Location
- 29000 NE 150th Street Duvall, Washington 98019 United States 47°44′09″N 121°57′09″W﻿ / ﻿47.73583°N 121.95250°W

Information
- Type: Public secondary school
- Established: 1993
- School district: Riverview School District (#407)
- NCES District ID: 5304560
- CEEB code: 480145
- NCES School ID: 530456000716
- Principal: Tracie Kelly
- Faculty: 71
- Teaching staff: 44.72 (on an FTE basis)
- Grades: 9–12
- Enrollment: 931 (2023–2024)
- Student to teacher ratio: 20.82
- Colors: Crimson, Black, & Grey
- Athletics: WIAA Class 2A
- Athletics conference: Wesco 2A and Northwest Conference 2A (Football Only)
- Nickname: Red Wolves
- Website: chs.rsd407.org

= Cedarcrest High School =

Cedarcrest High School is a four-year public secondary school located in Duvall, Washington. It opened its doors in 1993, and is the only traditional high school in Riverview School District #407.

The boundary of its school district includes Carnation, Duvall, Lake Marcel-Stillwater, and portions of Ames Lake, Cottage Lake, and Union Hill-Novelty Hill.

==Athletics==
Cedarcrest competes in athletics in WIAA Class 2A in the WESCO Conference.

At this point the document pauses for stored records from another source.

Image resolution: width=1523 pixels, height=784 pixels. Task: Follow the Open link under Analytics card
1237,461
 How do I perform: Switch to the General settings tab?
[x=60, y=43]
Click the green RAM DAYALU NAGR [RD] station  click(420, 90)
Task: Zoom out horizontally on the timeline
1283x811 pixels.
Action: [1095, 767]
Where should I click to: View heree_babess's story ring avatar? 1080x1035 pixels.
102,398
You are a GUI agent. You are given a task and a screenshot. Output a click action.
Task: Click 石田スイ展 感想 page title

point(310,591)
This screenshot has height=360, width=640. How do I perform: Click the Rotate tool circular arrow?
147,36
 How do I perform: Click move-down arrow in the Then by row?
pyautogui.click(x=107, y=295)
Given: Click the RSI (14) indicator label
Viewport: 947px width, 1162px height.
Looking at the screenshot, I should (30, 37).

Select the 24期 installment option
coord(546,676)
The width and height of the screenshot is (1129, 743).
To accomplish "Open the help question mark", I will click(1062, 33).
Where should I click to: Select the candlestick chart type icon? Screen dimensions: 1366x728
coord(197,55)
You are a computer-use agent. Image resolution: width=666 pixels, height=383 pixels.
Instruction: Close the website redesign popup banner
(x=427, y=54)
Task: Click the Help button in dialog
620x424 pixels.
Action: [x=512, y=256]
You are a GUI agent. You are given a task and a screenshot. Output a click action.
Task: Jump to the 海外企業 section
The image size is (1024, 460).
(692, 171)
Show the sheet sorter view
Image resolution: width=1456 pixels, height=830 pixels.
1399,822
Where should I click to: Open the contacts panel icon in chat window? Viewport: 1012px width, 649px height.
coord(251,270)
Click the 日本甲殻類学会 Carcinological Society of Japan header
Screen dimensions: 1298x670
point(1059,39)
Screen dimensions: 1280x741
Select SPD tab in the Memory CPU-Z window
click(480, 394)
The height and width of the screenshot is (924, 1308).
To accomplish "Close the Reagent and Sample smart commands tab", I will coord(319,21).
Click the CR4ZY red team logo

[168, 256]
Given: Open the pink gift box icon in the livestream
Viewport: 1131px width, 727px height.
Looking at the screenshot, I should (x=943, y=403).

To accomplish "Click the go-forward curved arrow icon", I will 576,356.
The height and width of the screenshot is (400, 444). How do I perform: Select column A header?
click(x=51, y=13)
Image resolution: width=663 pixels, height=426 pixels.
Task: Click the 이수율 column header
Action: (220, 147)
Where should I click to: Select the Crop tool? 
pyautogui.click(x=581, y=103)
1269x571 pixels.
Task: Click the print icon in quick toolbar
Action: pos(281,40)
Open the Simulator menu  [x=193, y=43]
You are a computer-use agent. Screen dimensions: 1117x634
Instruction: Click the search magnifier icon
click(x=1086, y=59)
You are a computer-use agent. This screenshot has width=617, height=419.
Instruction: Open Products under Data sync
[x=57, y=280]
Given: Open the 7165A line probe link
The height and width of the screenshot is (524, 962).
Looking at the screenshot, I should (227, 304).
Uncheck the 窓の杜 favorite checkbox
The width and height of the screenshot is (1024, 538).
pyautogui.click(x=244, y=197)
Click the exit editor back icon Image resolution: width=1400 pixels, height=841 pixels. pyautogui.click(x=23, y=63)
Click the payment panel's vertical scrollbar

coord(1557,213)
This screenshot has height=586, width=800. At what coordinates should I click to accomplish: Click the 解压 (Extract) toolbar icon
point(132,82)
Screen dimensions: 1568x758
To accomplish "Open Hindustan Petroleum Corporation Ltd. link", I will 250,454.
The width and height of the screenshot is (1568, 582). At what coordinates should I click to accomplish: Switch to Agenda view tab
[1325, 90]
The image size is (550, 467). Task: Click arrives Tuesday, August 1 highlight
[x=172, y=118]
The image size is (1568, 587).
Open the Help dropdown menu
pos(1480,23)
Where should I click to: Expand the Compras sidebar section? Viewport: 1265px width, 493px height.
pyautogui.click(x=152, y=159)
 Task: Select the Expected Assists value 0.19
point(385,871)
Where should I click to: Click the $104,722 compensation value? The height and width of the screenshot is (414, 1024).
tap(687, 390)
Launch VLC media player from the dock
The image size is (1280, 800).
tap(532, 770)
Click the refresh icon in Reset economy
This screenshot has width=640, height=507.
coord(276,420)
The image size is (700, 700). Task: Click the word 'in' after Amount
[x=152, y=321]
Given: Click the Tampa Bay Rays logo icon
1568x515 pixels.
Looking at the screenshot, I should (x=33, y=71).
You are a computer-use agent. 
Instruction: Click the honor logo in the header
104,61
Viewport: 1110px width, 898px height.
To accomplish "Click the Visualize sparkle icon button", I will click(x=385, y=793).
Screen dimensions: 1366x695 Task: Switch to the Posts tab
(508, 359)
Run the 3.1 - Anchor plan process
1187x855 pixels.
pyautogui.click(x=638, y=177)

The Cedarcrest baseball team (2A) and drill team (3A) won state titles in 2009.

==History==
Cedarcrest High School opened in 1993, replacing Tolt High School as the high school in the Riverview School District, with the old campus becoming Tolt Middle School. The first graduating class was the class of 1994.